**YOUR GOAL:** Each line from the one containing "The height and width of the screenshot is (594, 655)." to the end of the records below should be restated word for word; please leave out all other lines.

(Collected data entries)
----
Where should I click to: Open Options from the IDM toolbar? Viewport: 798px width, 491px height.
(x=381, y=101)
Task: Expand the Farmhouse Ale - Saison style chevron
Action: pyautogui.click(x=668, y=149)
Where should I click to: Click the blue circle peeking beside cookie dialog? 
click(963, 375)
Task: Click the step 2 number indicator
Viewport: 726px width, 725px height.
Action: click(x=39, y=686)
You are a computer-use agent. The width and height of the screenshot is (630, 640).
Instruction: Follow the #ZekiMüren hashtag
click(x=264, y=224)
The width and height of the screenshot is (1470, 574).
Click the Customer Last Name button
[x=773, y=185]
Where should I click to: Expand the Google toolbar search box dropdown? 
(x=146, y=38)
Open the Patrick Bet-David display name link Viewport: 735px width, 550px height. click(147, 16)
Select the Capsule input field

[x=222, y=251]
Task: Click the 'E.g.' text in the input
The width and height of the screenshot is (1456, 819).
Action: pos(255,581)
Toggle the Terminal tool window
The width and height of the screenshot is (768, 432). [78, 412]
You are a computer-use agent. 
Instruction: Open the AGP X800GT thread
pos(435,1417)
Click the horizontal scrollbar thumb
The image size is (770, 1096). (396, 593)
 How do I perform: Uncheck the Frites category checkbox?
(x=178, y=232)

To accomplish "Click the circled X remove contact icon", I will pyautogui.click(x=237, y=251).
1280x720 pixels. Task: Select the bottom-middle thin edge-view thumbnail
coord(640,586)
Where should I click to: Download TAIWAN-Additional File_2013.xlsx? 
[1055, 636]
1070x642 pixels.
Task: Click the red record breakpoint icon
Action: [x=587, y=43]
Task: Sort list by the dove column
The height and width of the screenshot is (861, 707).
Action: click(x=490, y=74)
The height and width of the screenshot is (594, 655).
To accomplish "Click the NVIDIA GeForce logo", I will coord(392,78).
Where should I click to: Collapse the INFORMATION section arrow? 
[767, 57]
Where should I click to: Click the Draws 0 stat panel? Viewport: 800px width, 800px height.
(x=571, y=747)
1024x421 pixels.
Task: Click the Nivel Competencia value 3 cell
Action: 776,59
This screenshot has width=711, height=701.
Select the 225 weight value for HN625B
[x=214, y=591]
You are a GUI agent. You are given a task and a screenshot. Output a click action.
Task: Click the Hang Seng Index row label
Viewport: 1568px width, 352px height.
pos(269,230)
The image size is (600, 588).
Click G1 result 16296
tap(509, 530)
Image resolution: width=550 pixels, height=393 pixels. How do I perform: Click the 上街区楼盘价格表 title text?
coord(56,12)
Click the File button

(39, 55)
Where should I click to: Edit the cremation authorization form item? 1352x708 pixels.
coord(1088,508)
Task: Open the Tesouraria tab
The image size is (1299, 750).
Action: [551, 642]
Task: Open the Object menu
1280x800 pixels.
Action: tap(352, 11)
----
**RESULT OF THE EXERCISE:**
The height and width of the screenshot is (594, 655).
To accomplish "Click the NVIDIA GeForce logo", I will coord(392,78).
Where should I click to: Collapse the INFORMATION section arrow? 
[767, 57]
Where should I click to: Click the Draws 0 stat panel? Viewport: 800px width, 800px height.
(x=571, y=747)
1024x421 pixels.
Task: Click the Nivel Competencia value 3 cell
Action: 776,59
This screenshot has width=711, height=701.
Select the 225 weight value for HN625B
[x=214, y=591]
You are a GUI agent. You are given a task and a screenshot. Output a click action.
Task: Click the Hang Seng Index row label
Viewport: 1568px width, 352px height.
pos(269,230)
The image size is (600, 588).
Click G1 result 16296
tap(509, 530)
Image resolution: width=550 pixels, height=393 pixels. How do I perform: Click the 上街区楼盘价格表 title text?
coord(56,12)
Click the File button

(39, 55)
Where should I click to: Edit the cremation authorization form item? 1352x708 pixels.
coord(1088,508)
Task: Open the Tesouraria tab
The image size is (1299, 750).
Action: [551, 642]
Task: Open the Object menu
1280x800 pixels.
Action: tap(352, 11)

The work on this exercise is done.